Page text
════
Skip to Content

It’s Subhan here with another exciting episode of developing in python with XSA! In this blog, I am going to talk about how to build conversational interfaces in XSA applications by integrating speech-to-text and text-to-speech APIs. I am also going to briefly cover how web sockets work in python for XSA applications. For those that are not familiar, web sockets are used for live bi-directional communication between clients and a server. Numerous clients can be connected to the same server through which they receive live updates as events. They do not need to make explicit HTTP calls to check for status updates. In addition, the Server can also initiate communication with the client and send updates as opposed to simple HTTP where a client must always initiate communication often leading to polling interfaces.

With rapid growth in speech analysis and audio processing technology, it has become much easier for developers to incorporate conversational interfaces in their applications. This helps diversify the user interface allowing users greater flexibility for input options. In addition, voice commands and audio playback options come in very handy when saying is much easier than typing, or worse, selecting from long menus. Not to mention, conversational interfaces have become very common in commercial applications, it is about time they make their way into enterprise applications as well!

Getting Started

I am going to assume you know how to set up a basic python XSA application. If that is not the case, please refer to my first few blogs to be up-to-speed with everything!

For making voice-enabled web applications, the development workflow in general involves configuring a microphone on the front-end browser to capture audio stream from the user, encoding the stream to a valid audio format for the speech recognition API and transferring it to the back-end module. The back-end module then sends the audio stream to the speech-to-text API which responds with the transcript. This transcript is analyzed using Natural Language Processing tools, yielding commands that can be executed. Once the required actions are completed, the back-end can synthesize an audio response using a text-to-speech API and send that back as voice feedback for the user. The diagram below depicts this workflow.

There are various API providers you can choose from for speech-to-text and text-to-speech processing including Amazon Web Services (AWS), Microsoft Azure, IBM Watson, and Google Cloud Platform (GCP). I have personally worked with Microsoft, IBM, and GCP, and would recommend GCP as it comes with a python client which makes programming much simpler. The client also handles security for all HTTP and web socket communication itself. You do not need to deal with authorization tokens or API keys or anything. It just requires you to have all your credentials accessible in a JSON file. The documentation for GCP APIs is also quite easy to navigate and understand. You are welcome to check out the other API providers since some of them might suit your needs better. For my demo in this blog, I am going to use GCP!
════
Extracted material
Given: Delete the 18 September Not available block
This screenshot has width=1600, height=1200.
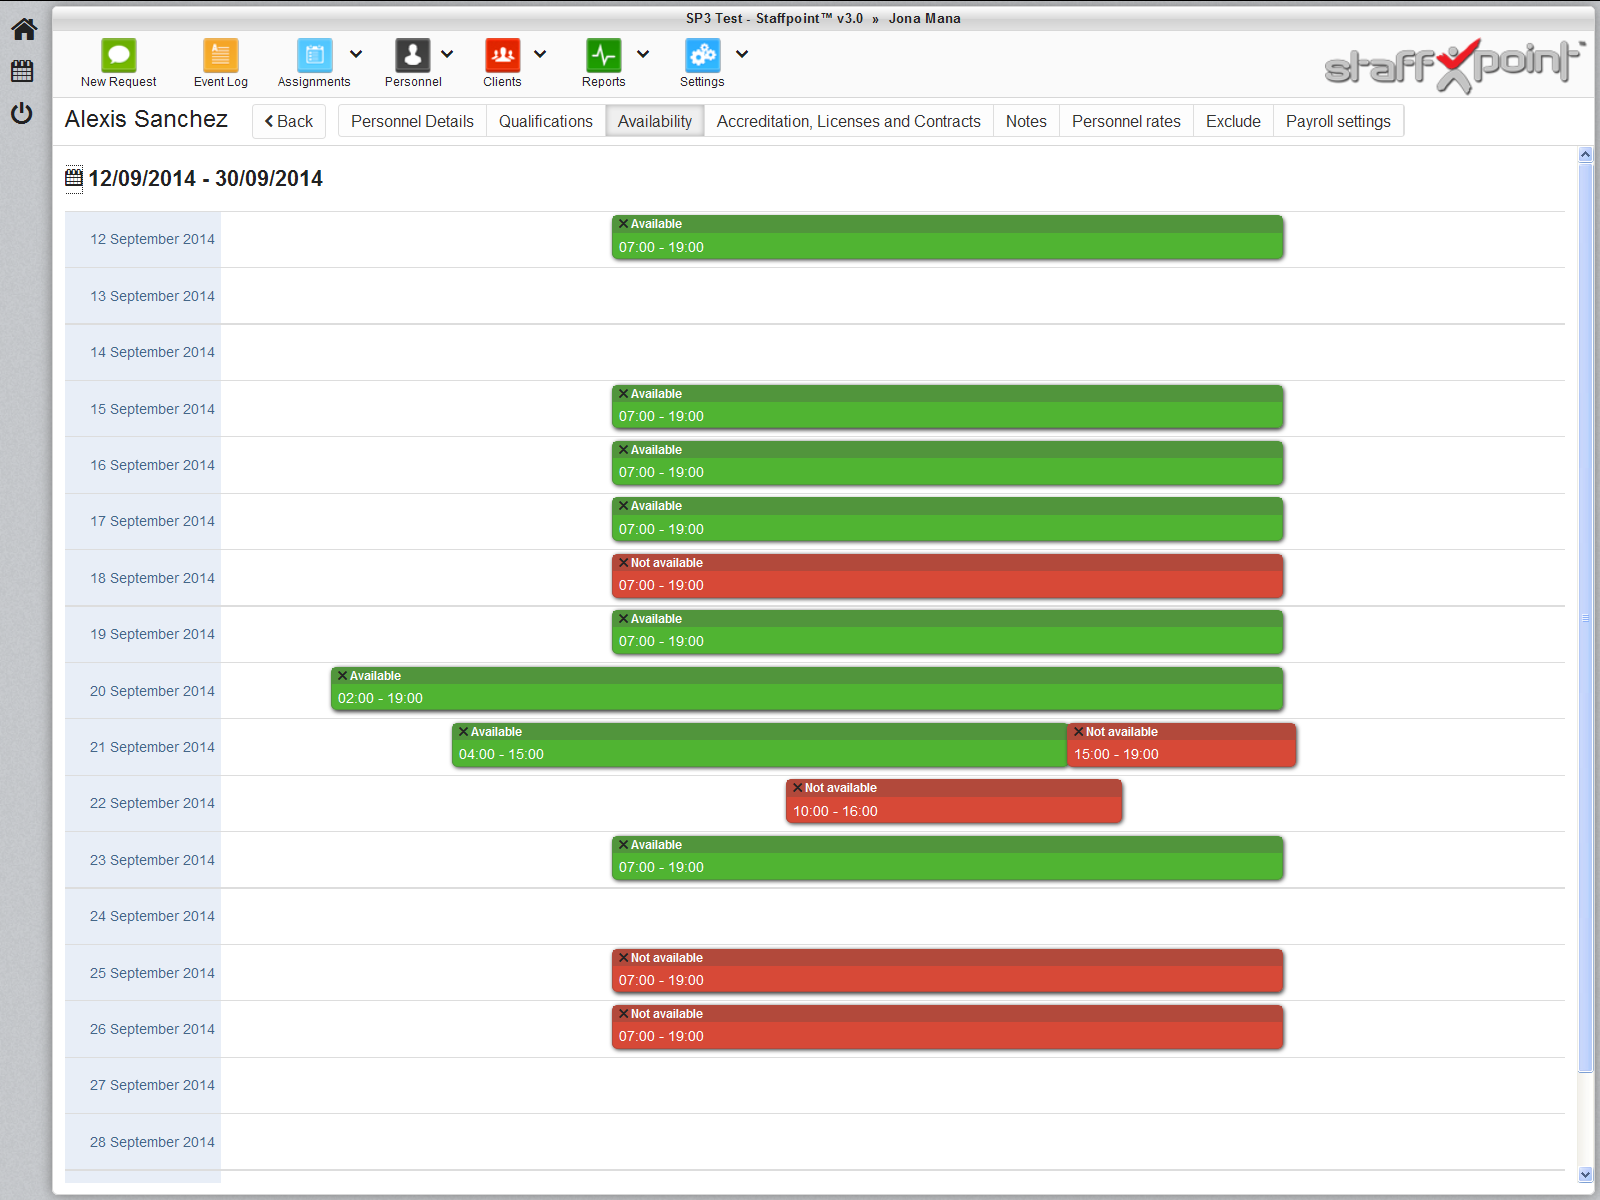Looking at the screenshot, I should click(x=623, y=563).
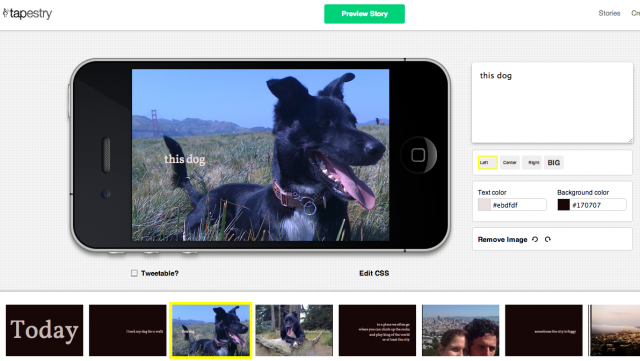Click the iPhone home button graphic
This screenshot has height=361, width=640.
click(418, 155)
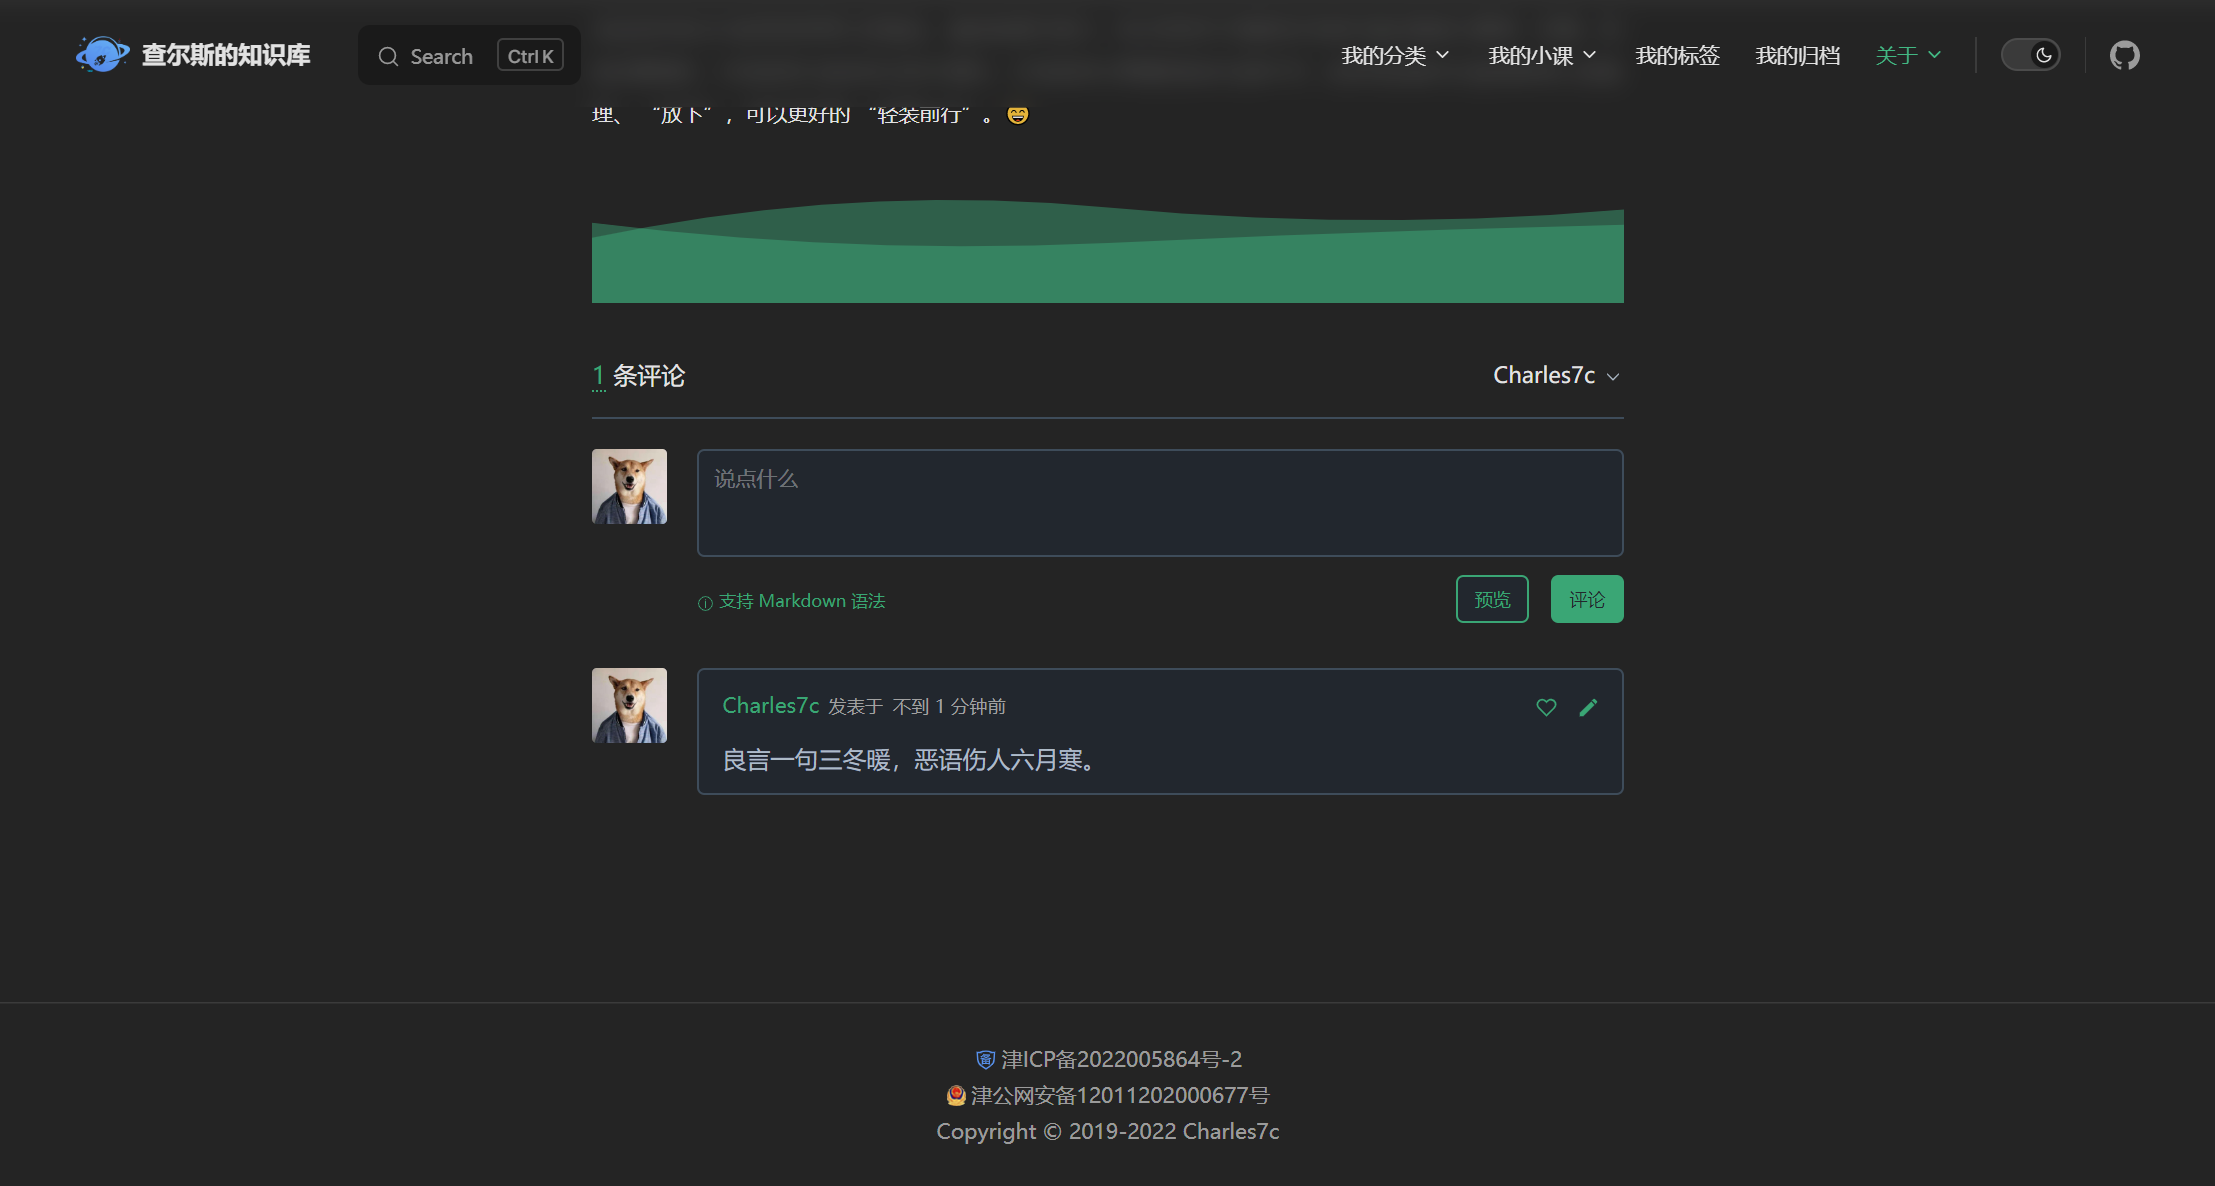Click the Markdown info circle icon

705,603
════
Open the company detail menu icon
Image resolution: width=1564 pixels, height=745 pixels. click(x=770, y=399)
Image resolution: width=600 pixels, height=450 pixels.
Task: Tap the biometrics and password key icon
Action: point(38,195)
════
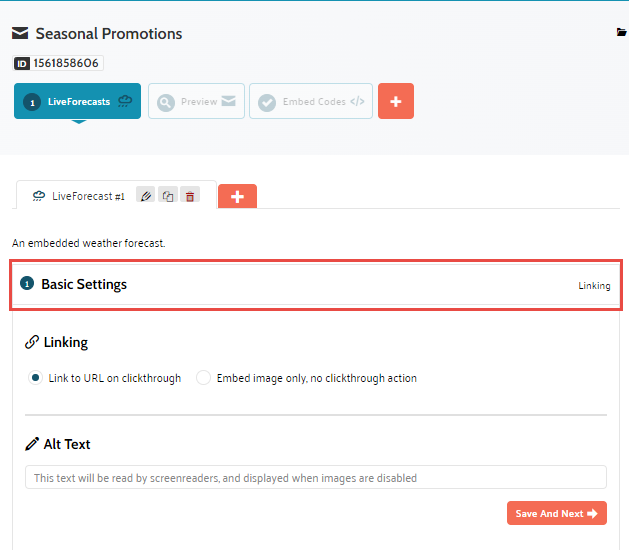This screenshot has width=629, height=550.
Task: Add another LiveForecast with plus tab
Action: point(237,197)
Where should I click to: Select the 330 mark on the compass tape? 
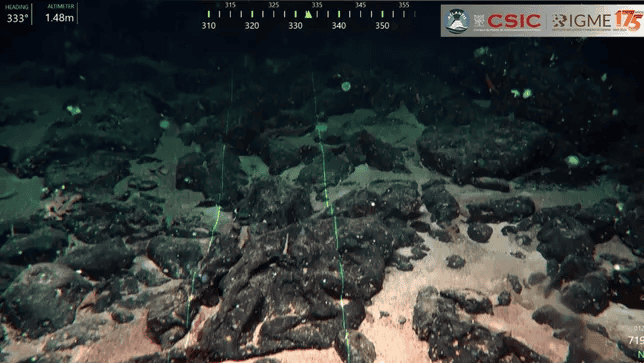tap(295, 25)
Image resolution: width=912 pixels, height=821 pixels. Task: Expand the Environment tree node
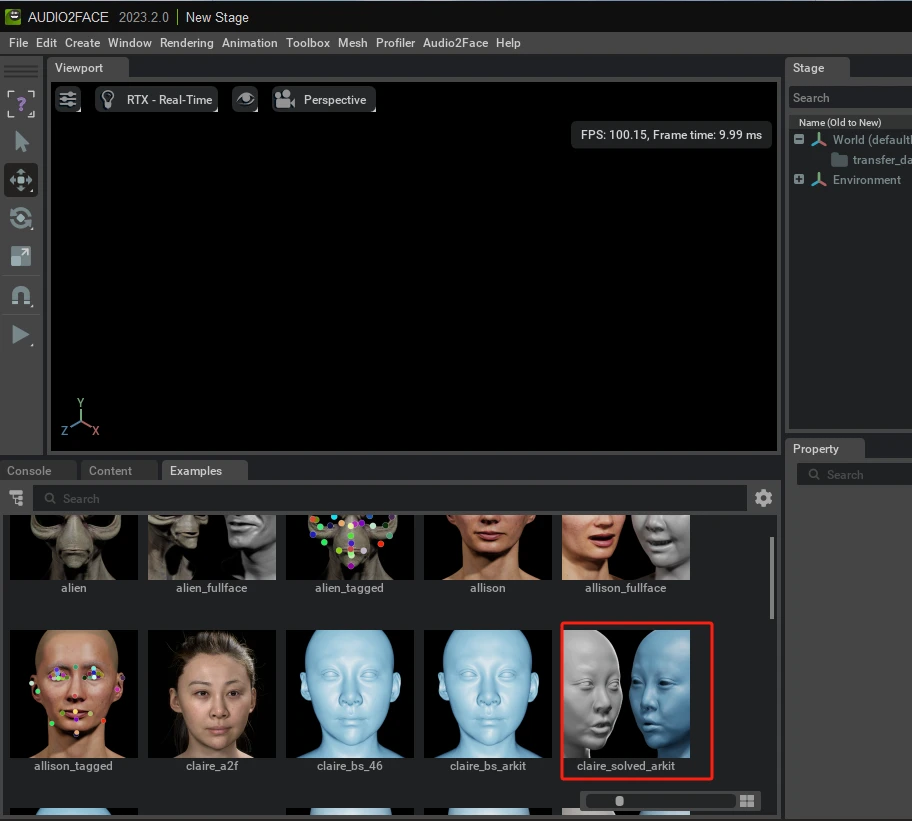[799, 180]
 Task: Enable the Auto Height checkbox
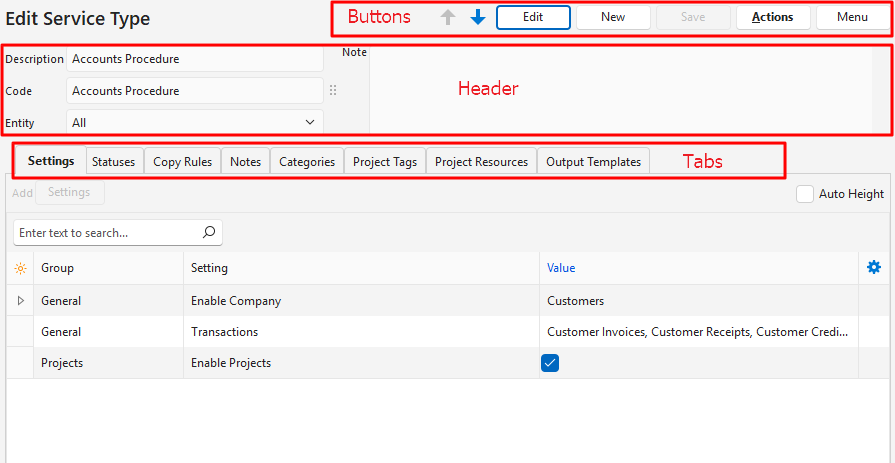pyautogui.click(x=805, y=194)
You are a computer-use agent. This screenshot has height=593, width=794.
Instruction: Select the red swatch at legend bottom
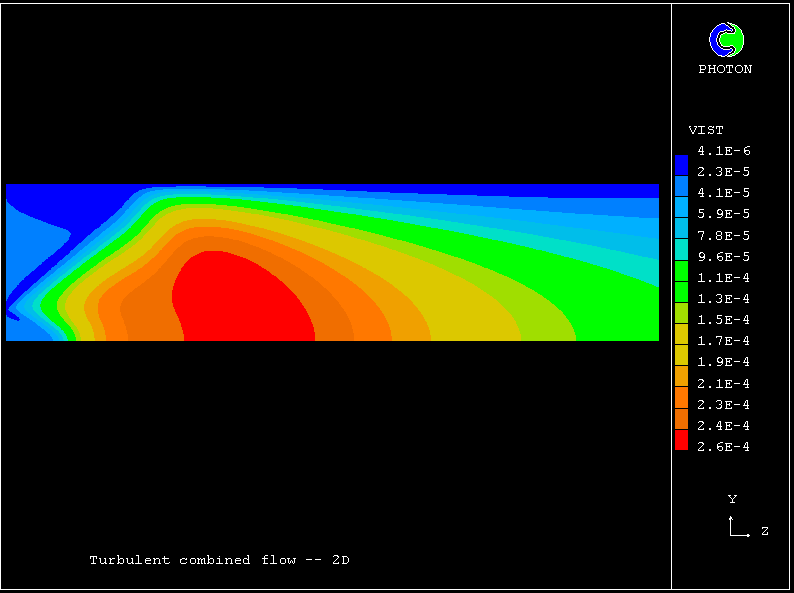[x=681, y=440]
════
Short exercise 1
In the blog post on conversational interfaces, which API provider is used for the demo?
Short exercise 2
Reproduce the stretch of the blog post on conversational interfaces from "With rapid growth" through "up-to-speed with everything!".

Problem solution 1
Google Cloud Platform (GCP).

Problem solution 2
With rapid growth in speech analysis and audio processing technology, it has become much easier for developers to incorporate conversational interfaces in their applications. This helps diversify the user interface allowing users greater flexibility for input options. In addition, voice commands and audio playback options come in very handy when saying is much easier than typing, or worse, selecting from long menus. Not to mention, conversational interfaces have become very common in commercial applications, it is about time they make their way into enterprise applications as well!

Getting Started

I am going to assume you know how to set up a basic python XSA application. If that is not the case, please refer to my first few blogs to be up-to-speed with everything!